If anything, some Democrats are trying to position themselves as even more pro-Israel than he is, attacking the president because Iraqi Prime Minister Nouri Al Maliki has condemned Israel's military strikes in southern Lebanon.

But the stark difference between the pro-Israel stance in Washington and the criticism of Israel in many European and Arab capitals underlines the impact on Bush's foreign policy.

Bush has laboured since his re-election to mend the tattered relations with European allies following the Iraq invasion and, in the view of many analysts, had succeeded to a large extent.

He was ready to reap the benefit of this diplomacy when he left for Europe and the G-8 summit in St Petersburg earlier this month, confident that he had a broad consensus with Britain, France, Germany, Russia and China to take stronger measures against Iran for defying them on its nuclear programme.

Disproportionate response

By the time Bush arrived in St Petersburg, however, the latest conflict had broken out and Iran was shoved onto the back burner.
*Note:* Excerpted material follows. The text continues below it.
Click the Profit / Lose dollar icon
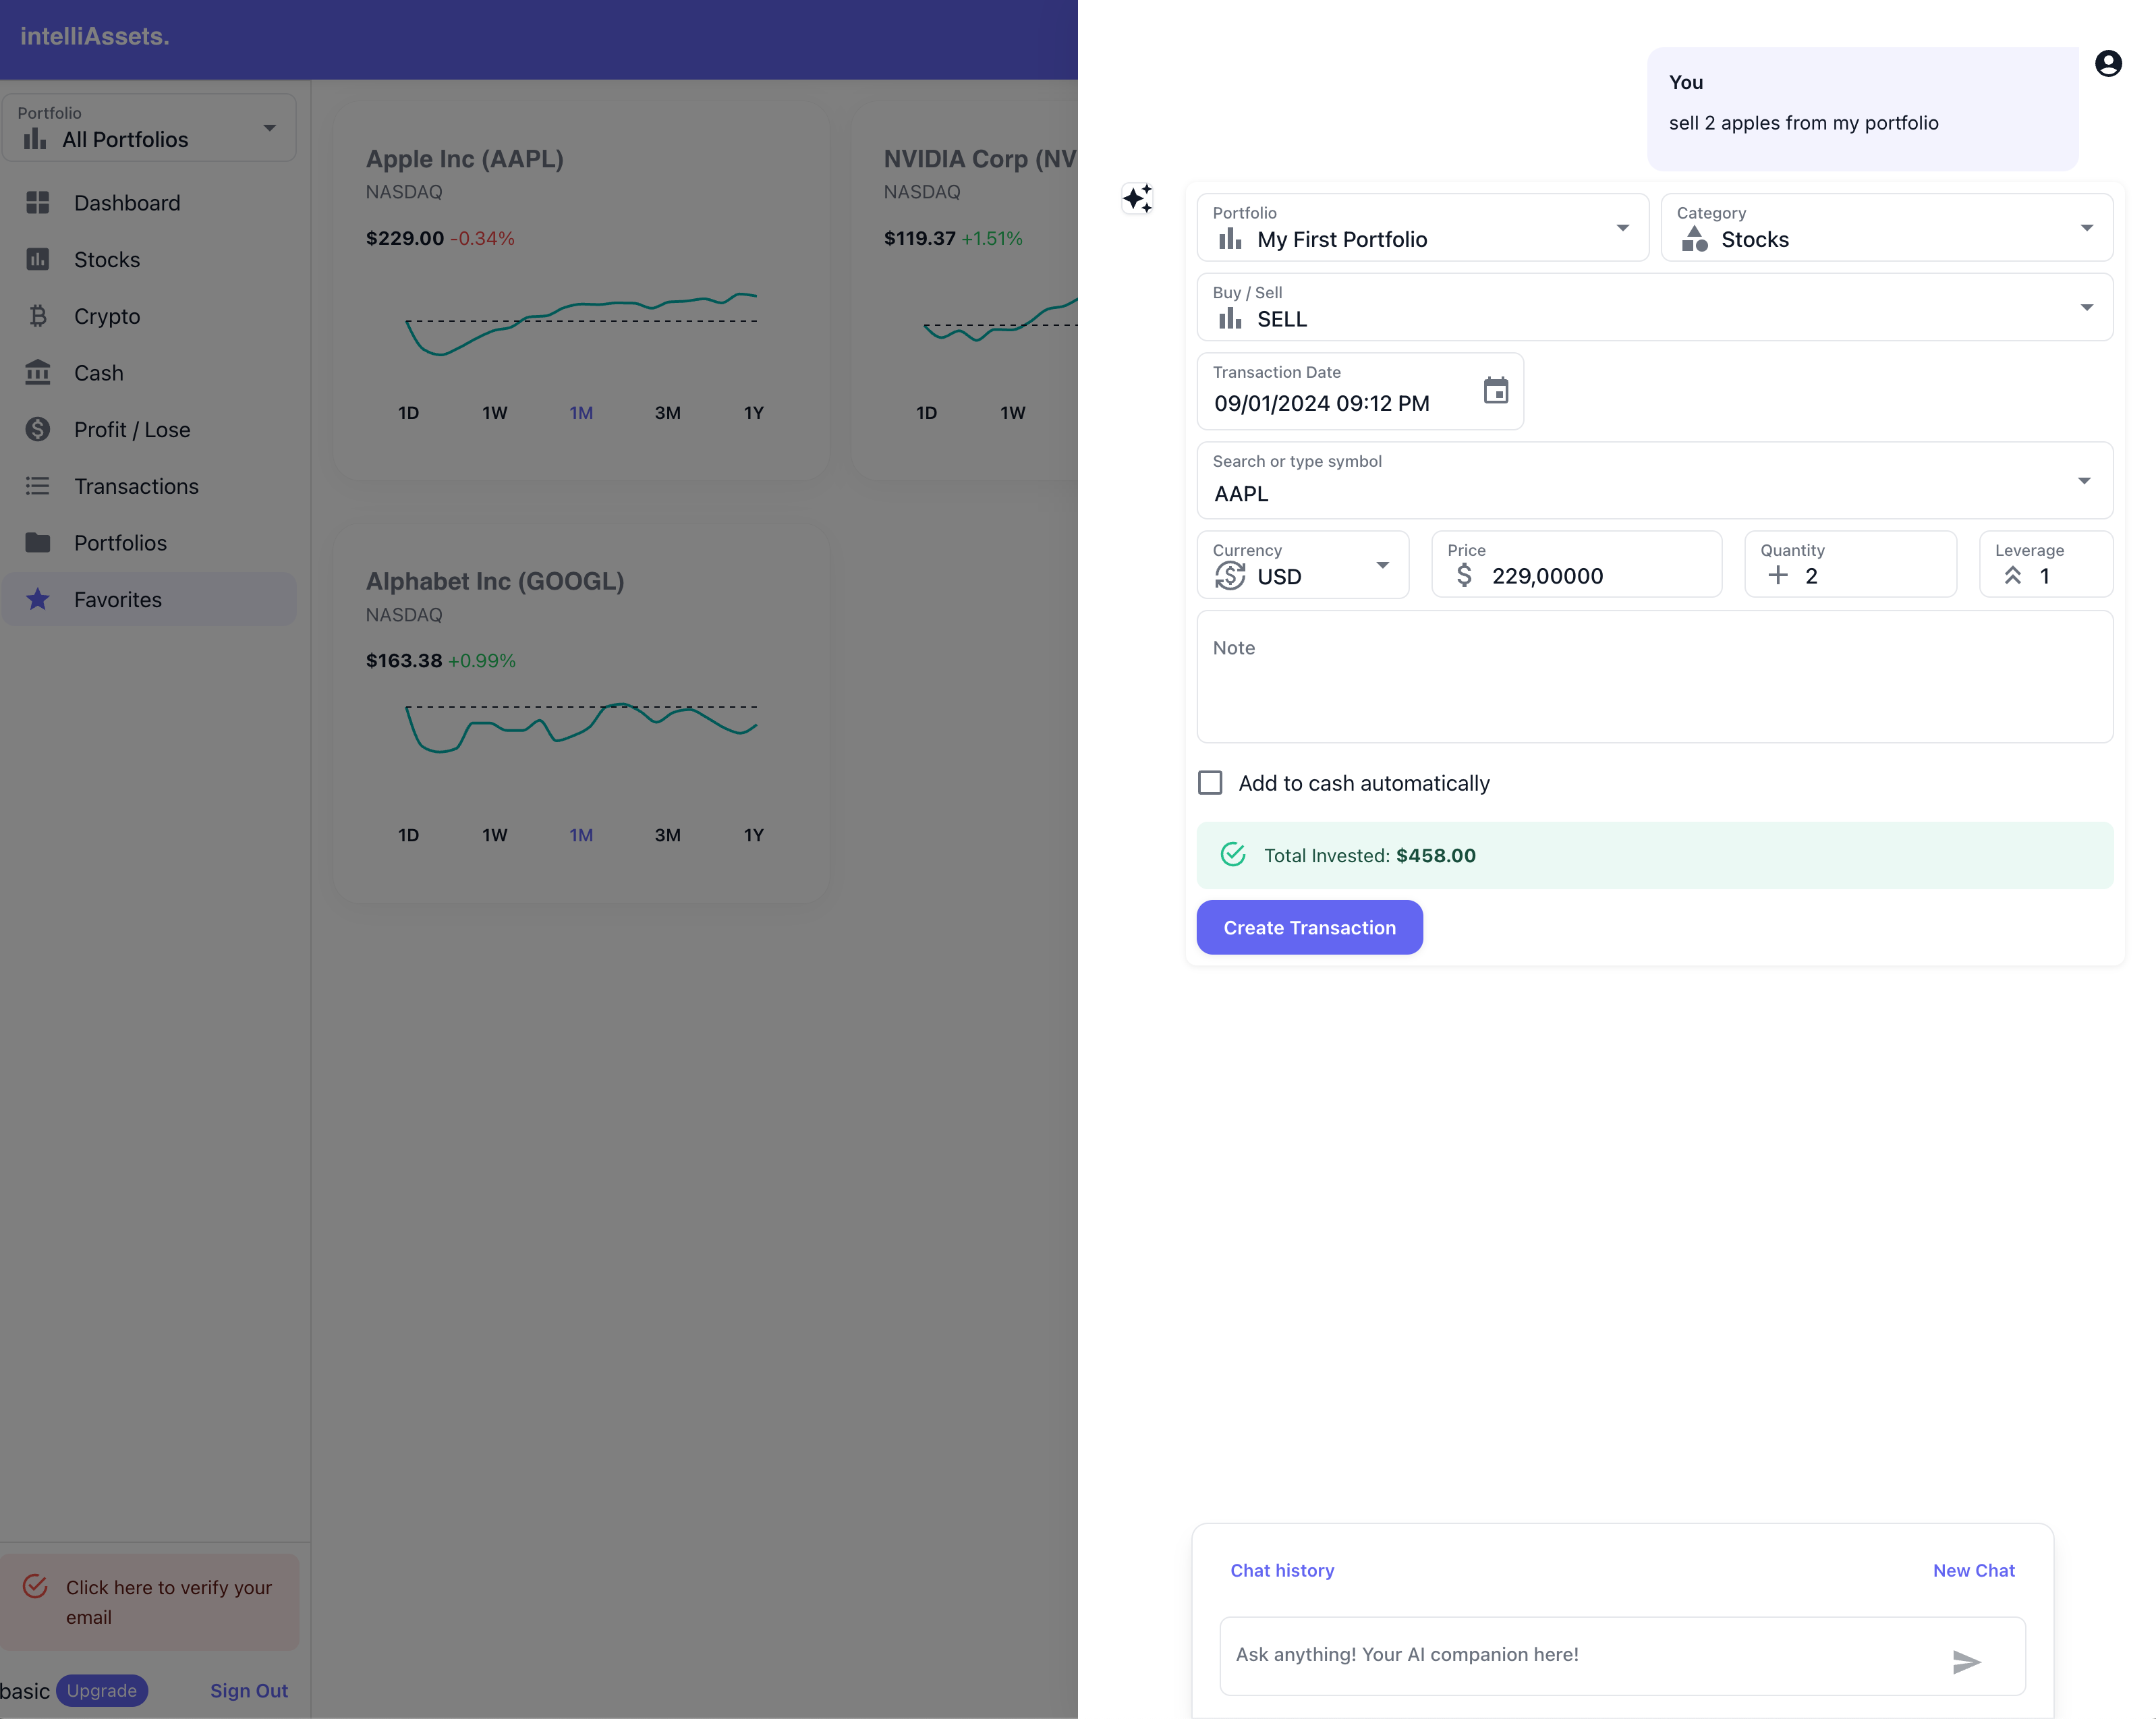The width and height of the screenshot is (2156, 1719). [38, 429]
Although European leaders agreed that Hezbollah was to blame for the fighting, they condemned what they called Israel's disproportionate response and insisted on an immediate ceasefire, while Bush resisted any instant cessation of hostilities and effectively gave Israel leeway to destroy as much of Hezbollah as it could.

At home, political strategists said, Bush faces the perception that he is presiding over one brushfire after another, hindered in his efforts to advance a positive agenda at a time when Republican control of Congress appears at risk.

His most prominent domestic priority of the year, a comprehensive immigration plan, already seemed stalled until after the elections.

The escalation of killing in Iraq may have unravelled any chance of major US troop withdrawals before the elections. And the conversation is now dominated by rockets flying in and out of southern Lebanon.

"It significantly contributes to the general sense that they don't have a formula for governing and for leading," said Steve Ricchetti, who was deputy White House chief of staff under Clinton.

"There's nothing more important to a president than the public sensing that he has a vision and the ability to lead. And I think that has diminished dramatically for them and it presents an enormous political problem."

Republican candidates who are already nervous with a commander-in-chief whose approval ratings are stuck in the 30s have grown wary of the impact of the latest fighting.

"It may not only intrude in the mid-term elections, it could envelop them," said V. Lance Tarrance Jr., a prominent Republican consultant.

On the one hand, he said, it could give Bush a chance "to demonstrate presidential leadership," and voters are often reluctant to shift leadership in a moment of crisis.

On the other hand, he said, "it could force a large-scale regional conflict that increases" the vote against incumbents "to such an extent that people worry about the country".

The White House sees the risk but is banking, in part, on the Democrats' history of not capitalising on such moments.

Bush advisers point to 2004, when the insurgency in Iraq appeared particularly bad, and yet the president won re-election and Republicans retained both houses of Congress.

Moreover, they note, Bush has three months to paint the Middle East conflict in terms of his vision of the fight against terrorism.

"It may take awhile to settle out," said the senior Bush official. "Whether it happens before the election or not, I don't know."